Gas phase hydrogenation of maleic anhydride to tetrahydrofuran by Cu/ZnO/TiO2 catalysts in the presence of n-butanol

Cu/ZnO/TiO2 catalysts were prepared via the coprecipitation method. The catalysts were characterized by X-ray diffraction, X-ray photoelectron spectrometry, temperature programmed reduction, and N2 adsorption. The catalytic activity of Cu/ZnO/TiO2 catalyst in gas phase hydrogenation of maleic anhydride in the presence of n-butanol was studied at 235–280 °C and 1 MPa. The conversion of maleic anhydride was more than 95.7% and the selectivity of tetrahydrofuran was up to 92.7%. At the same time, n-butanol was converted to butyraldehyde and butyl butyrate via reactions, namely, dehydrogenation, disproportionation, and esterification. There were two kinds of CuO species present in the calcined Cu/ZnO/TiO2 catalysts.
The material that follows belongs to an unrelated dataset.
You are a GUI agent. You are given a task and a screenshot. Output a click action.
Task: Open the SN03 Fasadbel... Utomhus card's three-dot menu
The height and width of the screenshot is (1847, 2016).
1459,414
At a lower copper content, the CuO species strongly interacted with ZnO and TiO2; at a higher copper content, both the surface-anchored and bulk CuO species were present. The metallic copper (CuO) produced by the reduction of the surface-anchored CuO species favored the deep hydrogenation of maleic anhydride to tetrahydrofuran. The deep hydrogenation activity of Cu/ZnO/TiO2 catalyst increased with the decrease of crystallite sizes of CuO and the increase of microstrain values. Compensations of reaction heat and H2 in the coupling reaction of maleic anhydride hydrogenation and n-butanol dehydrogenation were distinct.